• **Work order**
The word "DevTools" marks the lines to report; pull each of them from the listing.

>>>

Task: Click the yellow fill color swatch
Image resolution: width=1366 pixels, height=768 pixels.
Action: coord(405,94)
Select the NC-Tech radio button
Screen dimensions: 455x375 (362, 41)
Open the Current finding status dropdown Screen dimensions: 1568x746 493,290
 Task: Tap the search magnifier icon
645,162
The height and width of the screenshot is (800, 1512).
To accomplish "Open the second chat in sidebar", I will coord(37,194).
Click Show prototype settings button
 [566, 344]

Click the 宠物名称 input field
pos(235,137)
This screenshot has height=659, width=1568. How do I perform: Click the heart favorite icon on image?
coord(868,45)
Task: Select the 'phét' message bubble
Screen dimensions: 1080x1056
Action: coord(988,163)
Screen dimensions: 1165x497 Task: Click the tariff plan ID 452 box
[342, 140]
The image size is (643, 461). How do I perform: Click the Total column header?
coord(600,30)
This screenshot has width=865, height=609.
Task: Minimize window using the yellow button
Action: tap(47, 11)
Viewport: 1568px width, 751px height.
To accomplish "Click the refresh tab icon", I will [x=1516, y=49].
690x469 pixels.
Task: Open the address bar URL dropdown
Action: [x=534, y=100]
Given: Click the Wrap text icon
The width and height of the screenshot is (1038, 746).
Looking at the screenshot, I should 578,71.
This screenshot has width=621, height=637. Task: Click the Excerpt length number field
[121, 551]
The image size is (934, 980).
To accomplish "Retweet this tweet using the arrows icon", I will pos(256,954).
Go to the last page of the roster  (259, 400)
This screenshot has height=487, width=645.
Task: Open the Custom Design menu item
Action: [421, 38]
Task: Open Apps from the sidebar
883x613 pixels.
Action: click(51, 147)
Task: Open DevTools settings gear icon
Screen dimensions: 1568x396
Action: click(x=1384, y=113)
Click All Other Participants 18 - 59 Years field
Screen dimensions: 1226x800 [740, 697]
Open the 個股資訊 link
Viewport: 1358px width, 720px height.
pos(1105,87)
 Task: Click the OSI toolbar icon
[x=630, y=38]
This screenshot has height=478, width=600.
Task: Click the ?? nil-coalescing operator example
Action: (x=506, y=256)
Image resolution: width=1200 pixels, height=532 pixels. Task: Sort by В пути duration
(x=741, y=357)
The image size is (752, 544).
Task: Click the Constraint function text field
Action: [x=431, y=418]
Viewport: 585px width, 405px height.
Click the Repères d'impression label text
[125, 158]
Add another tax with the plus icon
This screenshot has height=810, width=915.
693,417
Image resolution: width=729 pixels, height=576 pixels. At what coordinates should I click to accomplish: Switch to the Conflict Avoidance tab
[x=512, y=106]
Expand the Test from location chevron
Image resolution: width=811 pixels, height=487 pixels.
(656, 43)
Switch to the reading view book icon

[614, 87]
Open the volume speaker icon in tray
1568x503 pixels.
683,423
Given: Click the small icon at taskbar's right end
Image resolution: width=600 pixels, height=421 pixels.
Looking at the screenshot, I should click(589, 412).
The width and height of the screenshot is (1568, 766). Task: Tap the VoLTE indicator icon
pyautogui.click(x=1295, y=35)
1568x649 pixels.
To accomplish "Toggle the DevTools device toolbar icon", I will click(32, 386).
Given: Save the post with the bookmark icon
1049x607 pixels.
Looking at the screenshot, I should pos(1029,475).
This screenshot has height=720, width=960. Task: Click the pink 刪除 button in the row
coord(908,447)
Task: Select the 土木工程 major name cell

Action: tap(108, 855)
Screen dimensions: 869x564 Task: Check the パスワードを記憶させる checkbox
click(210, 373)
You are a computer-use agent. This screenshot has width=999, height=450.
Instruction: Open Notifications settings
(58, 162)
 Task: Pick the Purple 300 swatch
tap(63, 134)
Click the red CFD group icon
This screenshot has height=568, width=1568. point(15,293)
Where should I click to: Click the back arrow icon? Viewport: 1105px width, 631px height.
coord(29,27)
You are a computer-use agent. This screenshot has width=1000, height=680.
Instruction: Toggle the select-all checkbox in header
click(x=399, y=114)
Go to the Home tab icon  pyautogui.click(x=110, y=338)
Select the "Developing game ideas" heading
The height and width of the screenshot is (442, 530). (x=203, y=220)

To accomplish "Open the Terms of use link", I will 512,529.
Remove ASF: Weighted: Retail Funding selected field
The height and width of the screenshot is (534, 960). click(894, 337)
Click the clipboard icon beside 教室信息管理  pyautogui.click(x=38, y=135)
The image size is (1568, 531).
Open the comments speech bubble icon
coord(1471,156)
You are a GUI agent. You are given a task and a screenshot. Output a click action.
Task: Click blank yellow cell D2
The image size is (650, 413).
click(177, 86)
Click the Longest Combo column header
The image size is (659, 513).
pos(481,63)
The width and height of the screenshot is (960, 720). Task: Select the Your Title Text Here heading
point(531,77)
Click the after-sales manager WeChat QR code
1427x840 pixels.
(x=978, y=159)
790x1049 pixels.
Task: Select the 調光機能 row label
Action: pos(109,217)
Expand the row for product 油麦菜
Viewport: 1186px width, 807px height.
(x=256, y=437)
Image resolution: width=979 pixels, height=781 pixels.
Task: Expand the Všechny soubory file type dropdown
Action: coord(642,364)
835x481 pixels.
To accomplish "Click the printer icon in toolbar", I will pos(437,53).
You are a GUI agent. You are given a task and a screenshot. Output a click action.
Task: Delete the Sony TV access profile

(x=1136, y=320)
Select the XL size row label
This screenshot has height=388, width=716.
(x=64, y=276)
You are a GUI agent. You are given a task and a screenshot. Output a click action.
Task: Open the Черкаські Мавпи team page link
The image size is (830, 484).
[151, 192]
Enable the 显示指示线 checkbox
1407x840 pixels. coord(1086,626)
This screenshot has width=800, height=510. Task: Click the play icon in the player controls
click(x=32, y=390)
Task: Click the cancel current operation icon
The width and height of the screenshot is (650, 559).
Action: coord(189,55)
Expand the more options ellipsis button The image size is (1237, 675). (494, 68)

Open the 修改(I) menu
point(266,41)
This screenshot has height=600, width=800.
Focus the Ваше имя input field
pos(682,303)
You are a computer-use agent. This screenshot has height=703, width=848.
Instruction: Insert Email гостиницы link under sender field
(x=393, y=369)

<<<

• **Answer box**
Task: Open DevTools settings gear icon
To accomplish "Toggle the DevTools device toolbar icon", I will click(32, 386).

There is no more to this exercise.